Directions for this task:
All lines below containing the string "computer" are to be copied.

Material for this task:
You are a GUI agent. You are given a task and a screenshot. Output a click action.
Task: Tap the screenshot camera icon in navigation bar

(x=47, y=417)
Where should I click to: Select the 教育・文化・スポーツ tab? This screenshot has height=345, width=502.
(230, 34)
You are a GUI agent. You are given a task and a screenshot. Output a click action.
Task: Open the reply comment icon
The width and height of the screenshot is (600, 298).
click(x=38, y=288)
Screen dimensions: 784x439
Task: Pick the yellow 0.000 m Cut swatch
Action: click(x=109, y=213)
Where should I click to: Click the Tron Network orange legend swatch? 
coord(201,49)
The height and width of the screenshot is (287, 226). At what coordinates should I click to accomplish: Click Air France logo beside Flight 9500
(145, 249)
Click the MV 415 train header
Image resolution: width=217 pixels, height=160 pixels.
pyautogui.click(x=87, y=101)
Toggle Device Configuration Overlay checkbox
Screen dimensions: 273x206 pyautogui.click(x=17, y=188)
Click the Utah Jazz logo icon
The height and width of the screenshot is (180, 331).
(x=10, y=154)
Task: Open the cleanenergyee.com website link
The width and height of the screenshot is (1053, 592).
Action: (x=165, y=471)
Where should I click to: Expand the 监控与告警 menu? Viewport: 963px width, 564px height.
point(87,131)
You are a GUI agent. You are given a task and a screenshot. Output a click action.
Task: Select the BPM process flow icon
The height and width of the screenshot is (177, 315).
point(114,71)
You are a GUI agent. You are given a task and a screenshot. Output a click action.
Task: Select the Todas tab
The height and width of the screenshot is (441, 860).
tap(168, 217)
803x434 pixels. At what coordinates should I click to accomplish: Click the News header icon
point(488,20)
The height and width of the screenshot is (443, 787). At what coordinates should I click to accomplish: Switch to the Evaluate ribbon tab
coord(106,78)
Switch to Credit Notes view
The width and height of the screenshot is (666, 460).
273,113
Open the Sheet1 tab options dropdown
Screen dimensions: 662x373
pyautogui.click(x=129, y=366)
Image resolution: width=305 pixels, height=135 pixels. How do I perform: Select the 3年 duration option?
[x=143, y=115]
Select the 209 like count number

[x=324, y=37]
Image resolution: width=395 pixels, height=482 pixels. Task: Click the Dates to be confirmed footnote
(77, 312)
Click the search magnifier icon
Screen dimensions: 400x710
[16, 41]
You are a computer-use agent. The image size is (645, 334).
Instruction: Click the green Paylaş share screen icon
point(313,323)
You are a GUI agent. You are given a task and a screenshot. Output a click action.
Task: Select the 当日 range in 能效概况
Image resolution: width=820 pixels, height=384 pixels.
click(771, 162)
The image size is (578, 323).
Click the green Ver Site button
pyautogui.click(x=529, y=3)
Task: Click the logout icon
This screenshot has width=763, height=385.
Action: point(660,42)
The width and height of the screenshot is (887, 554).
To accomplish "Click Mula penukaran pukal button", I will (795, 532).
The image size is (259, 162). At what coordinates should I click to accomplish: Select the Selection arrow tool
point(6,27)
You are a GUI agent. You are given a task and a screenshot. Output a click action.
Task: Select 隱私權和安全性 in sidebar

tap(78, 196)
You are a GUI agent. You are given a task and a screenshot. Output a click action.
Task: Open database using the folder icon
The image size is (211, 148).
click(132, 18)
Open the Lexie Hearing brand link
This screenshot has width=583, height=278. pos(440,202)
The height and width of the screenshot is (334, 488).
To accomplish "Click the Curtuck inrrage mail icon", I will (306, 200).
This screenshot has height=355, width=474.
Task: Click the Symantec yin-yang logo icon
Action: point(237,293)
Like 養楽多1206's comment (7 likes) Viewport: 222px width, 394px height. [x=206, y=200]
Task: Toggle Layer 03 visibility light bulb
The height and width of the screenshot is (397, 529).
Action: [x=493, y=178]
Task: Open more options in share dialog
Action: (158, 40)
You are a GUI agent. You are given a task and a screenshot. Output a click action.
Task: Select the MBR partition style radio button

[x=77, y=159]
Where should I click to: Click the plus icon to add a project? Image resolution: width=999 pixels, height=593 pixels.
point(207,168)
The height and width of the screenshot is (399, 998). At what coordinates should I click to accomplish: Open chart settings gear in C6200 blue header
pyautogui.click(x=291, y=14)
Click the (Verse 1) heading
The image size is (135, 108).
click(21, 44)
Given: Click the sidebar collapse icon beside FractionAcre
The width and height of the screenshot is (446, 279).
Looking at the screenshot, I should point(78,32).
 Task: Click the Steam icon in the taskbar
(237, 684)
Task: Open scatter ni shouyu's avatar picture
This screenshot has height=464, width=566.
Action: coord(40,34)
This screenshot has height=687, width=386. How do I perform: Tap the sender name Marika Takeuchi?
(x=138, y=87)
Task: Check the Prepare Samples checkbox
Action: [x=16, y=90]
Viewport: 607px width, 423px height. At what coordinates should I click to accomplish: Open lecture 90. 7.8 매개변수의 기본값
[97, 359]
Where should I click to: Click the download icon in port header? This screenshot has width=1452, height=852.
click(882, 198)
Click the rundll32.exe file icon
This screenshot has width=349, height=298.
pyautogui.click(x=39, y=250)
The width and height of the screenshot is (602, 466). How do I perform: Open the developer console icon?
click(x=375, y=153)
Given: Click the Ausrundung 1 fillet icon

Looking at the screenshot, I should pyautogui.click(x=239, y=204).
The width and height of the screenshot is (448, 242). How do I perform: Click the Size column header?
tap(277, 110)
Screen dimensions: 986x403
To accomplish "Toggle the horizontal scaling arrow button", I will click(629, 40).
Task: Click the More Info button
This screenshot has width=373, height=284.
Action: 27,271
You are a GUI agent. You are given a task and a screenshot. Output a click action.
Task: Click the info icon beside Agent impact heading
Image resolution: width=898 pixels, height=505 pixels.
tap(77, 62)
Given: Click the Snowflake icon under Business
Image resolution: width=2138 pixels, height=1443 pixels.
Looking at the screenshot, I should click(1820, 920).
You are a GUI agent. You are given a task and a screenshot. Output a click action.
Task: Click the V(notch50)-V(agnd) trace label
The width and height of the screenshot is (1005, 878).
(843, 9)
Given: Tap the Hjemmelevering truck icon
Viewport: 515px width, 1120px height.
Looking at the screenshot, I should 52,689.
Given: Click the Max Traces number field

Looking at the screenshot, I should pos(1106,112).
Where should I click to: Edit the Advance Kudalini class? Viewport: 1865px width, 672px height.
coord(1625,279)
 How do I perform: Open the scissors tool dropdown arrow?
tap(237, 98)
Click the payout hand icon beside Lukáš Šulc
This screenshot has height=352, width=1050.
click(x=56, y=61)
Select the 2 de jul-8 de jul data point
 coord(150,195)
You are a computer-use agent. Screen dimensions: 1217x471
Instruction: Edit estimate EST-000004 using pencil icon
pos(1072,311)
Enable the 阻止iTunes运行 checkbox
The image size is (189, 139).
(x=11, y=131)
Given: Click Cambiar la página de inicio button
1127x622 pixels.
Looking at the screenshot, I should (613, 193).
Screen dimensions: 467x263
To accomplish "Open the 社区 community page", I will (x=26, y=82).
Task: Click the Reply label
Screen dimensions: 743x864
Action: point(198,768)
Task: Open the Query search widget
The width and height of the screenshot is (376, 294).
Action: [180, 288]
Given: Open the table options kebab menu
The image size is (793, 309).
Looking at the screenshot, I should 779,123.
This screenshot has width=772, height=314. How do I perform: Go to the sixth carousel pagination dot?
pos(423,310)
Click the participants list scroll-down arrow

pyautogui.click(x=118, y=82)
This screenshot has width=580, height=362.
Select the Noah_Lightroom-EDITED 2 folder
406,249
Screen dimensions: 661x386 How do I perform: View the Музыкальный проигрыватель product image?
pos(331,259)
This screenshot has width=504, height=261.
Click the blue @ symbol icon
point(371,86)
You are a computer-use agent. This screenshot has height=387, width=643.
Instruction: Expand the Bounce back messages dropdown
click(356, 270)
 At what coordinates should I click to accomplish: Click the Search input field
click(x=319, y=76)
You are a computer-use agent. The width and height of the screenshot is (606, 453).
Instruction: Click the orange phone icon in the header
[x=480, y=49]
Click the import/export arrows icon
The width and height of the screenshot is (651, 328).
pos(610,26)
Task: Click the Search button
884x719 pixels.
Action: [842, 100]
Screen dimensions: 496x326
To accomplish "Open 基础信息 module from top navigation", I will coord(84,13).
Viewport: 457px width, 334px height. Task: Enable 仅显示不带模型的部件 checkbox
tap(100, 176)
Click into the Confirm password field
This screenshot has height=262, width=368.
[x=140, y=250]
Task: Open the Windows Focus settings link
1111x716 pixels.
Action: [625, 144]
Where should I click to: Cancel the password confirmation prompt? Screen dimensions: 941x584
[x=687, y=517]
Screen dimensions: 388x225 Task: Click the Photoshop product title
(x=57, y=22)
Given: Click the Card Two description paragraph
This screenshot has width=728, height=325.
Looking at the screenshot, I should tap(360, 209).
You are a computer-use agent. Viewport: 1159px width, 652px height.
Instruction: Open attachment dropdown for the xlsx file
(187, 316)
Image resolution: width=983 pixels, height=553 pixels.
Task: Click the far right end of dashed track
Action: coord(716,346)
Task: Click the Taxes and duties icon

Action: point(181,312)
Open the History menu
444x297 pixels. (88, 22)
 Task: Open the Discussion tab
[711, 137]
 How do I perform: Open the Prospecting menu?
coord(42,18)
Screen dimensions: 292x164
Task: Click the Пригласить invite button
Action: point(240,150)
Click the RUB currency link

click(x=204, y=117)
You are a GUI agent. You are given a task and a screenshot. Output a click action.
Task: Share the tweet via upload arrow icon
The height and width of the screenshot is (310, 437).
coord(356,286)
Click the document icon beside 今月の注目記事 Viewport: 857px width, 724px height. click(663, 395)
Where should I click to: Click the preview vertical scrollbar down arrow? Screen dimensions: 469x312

Result:
You are a computer-use agent. The image size is (645, 334).
You are a computer-use agent. Screen dimensions: 1217x471
You are a computer-use agent. This screenshot has height=387, width=643.
You are a computer-use agent. The width and height of the screenshot is (606, 453).
You are a computer-use agent. Viewport: 1159px width, 652px height.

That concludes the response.